The movie shows Cady’s first day as a nightmare. After nearly getting run over by the big yellow school bus, Cady (played by Lindsay Lohan) makes blunder after blunder until she finally gives up and spends her first lunch break in the girls’ bathroom stall. Extreme? Just Hollywood? No, I have known TCKs who have done just that.
I asked a group of 3rd graders at a TCK school in South Korea what their favorite time of the school day was. Their response: a resounding “lunch time and recess!” “Why?” I asked. “Because I get to be with my friends.” Then I asked when the worst time of the school day is when you are brand new to a school. You can guess their response. With sad looks on their faces, ”lunch and recess”. Most TCKs clearly remember being the new kid at a school. And just as it was difficult for Cady in “Mean Girls”, it was a painful adaptation for these 9 year olds.
It has been my experience over the last several years after visiting countless international schools, that the TCK school has a handle on the “new kid in school”. After all, international schools are pros at admitting new kids and transferring kids into the system. Leaving those international schools is sometimes a different story. Results show that academic preparation by international schools is for the most part fantastic, and hopefully a “farewell” process is in place. But I wonder if there is enough (or any) emotional preparation for entering the next school. Are we helping our students develop the skills to build an emotional bridge between the old and the new? We must be teaching our students not only how to say “goodbye” but also to say “hello”.

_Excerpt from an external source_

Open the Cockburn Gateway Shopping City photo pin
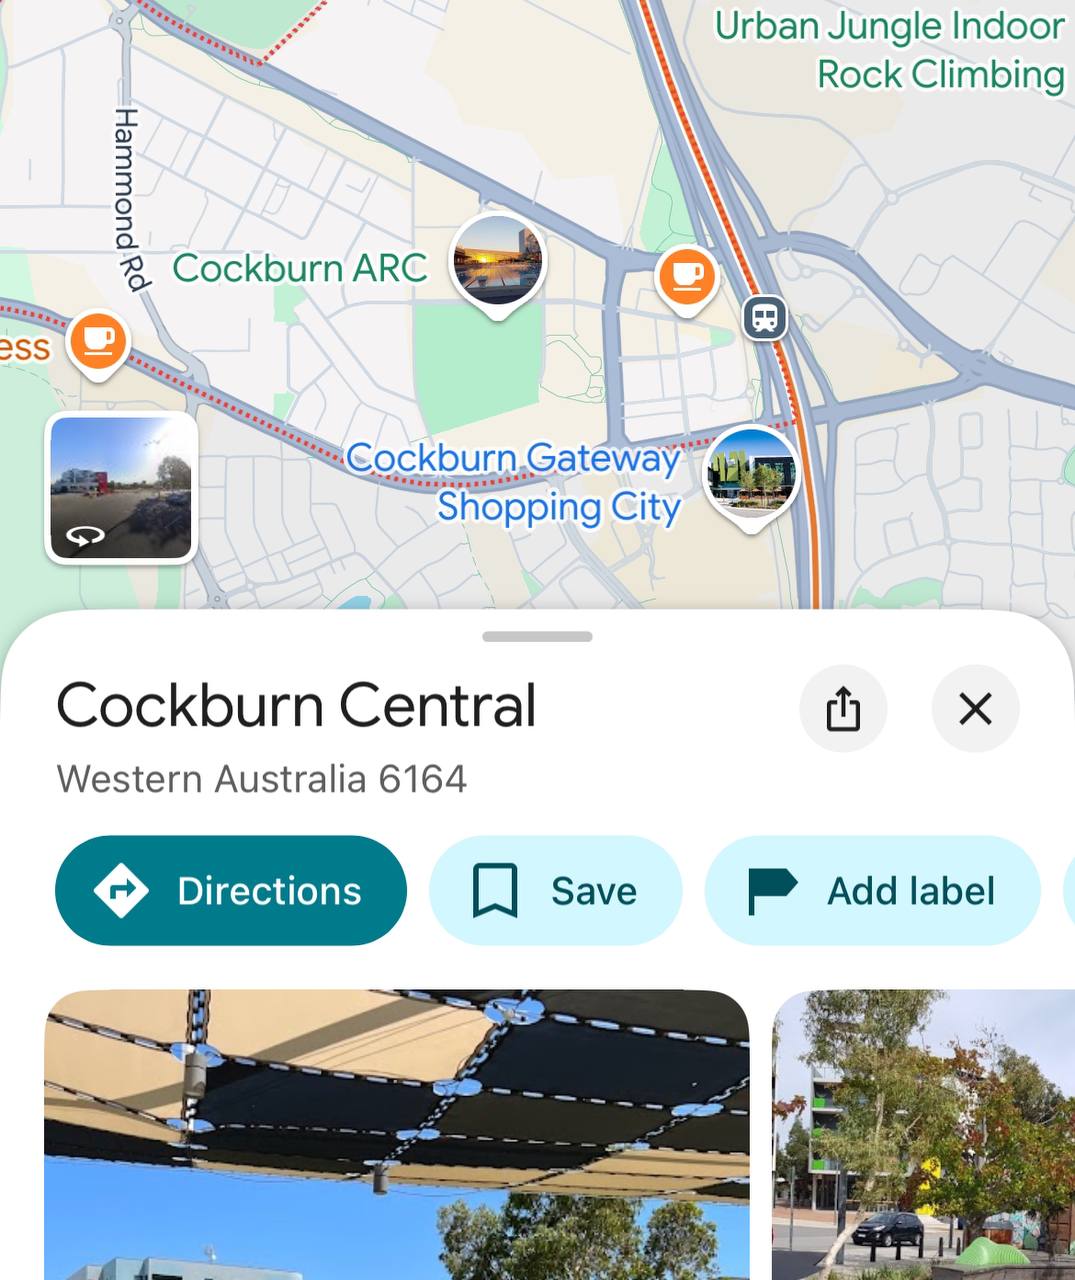pyautogui.click(x=752, y=476)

Here are just a few suggestions to help your students bridge the gap from school to school:
- Help your students normalize the grieving process. For middle school and high school students, it often benefits the student to understand how grief works, and to know the cycle of grief especially as it plays out in the stages of transition.
- Suggest strategies for working through the first week in the new school, including determining a safe person to talk to. Suggestions may include a parent, a friend, a trusted teacher or counselor from the school they left.
- Ask what he/she has enjoyed in the school they are coming from and help to find out if the same things are offered in the new school.
- Have your student reflect back to when he/she was new at your school…”How did you feel?” “How do they feel now about your school?” “Why and how did your feelings change?” Help the student see the connection between the experiences.
- Ask , “If a new student was to come to this school today, what advice would you give them?” Ask if he/she is willing to follow the advice just given when going to the new school.